WHAT THE EXERCISE ASKS — The expected copy holds every entry exactly and none of the pictures.

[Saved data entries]
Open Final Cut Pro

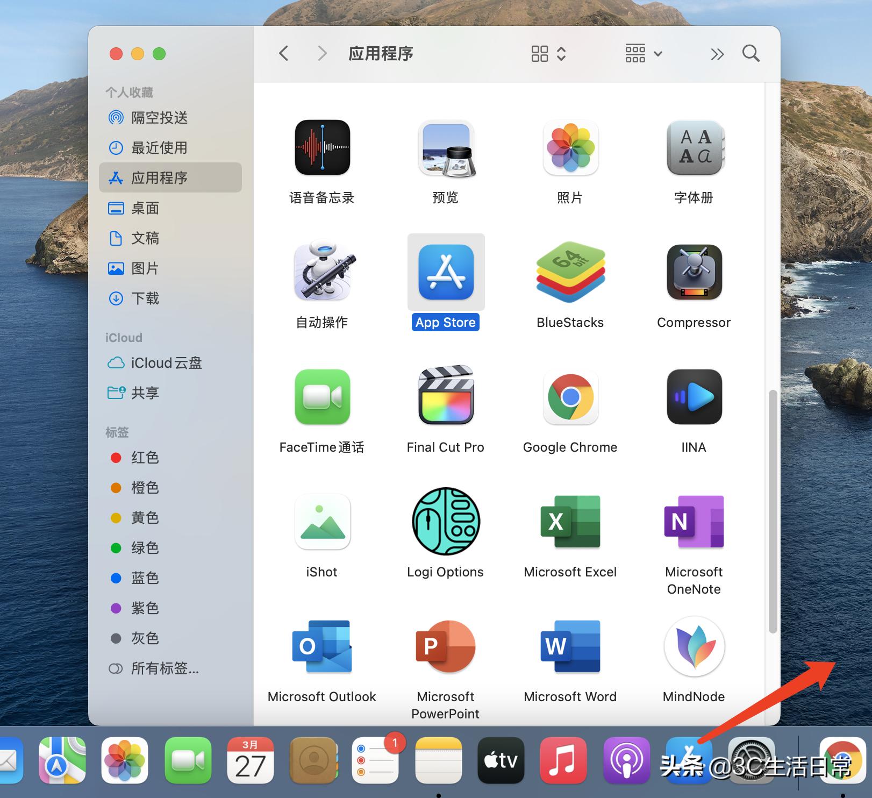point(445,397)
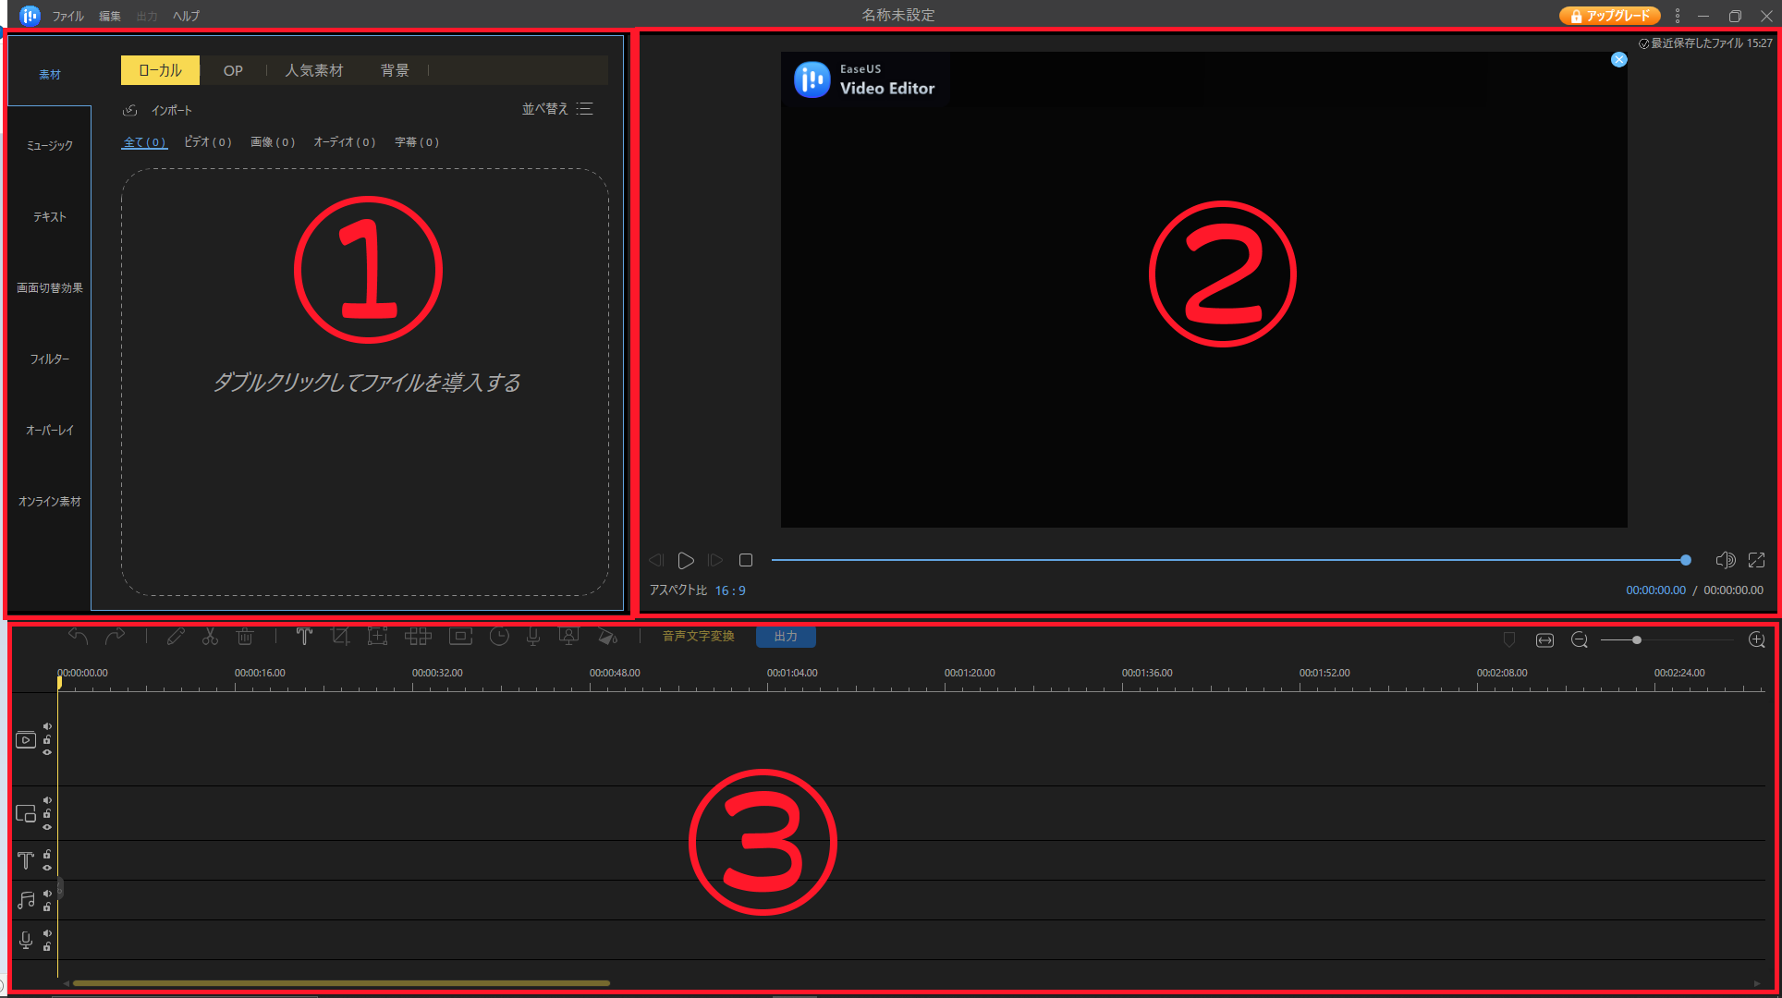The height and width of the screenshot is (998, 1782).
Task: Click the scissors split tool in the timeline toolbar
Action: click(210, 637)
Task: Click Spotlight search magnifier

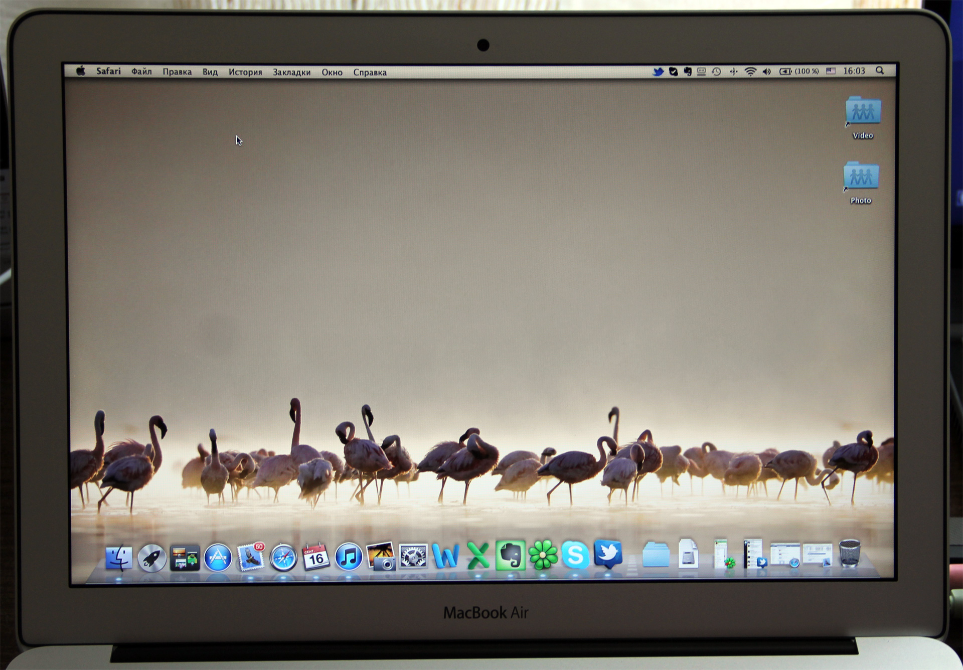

THE COMPLETED TASK —
Open Final Cut Pro

point(445,397)
The height and width of the screenshot is (998, 1782).
Task: Click the scissors split tool in the timeline toolbar
Action: click(210, 637)
Task: Click Spotlight search magnifier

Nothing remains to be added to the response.